**Records supplied**
.....

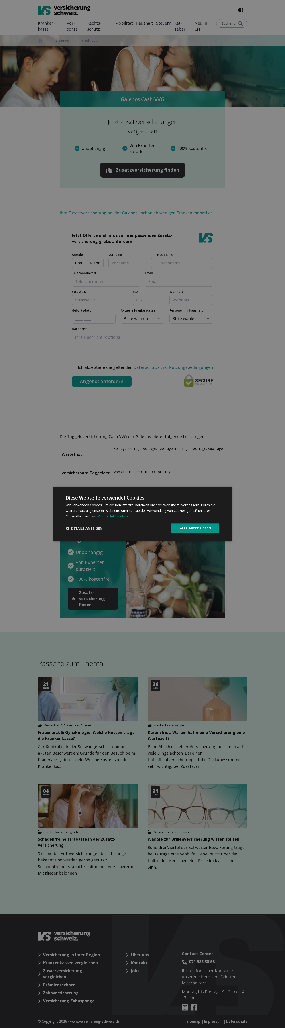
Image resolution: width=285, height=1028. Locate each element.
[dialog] (142, 514)
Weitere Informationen (114, 516)
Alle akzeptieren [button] (195, 528)
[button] (84, 528)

.....

**Directions**
Rewrite the records above, changing every "button" to "link" and keeping everything else as it is. Leave out the pictures.

**Solved problem**
Image resolution: width=285, height=1028. Locate each element.
[dialog] (142, 514)
Weitere Informationen (114, 516)
Alle akzeptieren [link] (195, 528)
[link] (84, 528)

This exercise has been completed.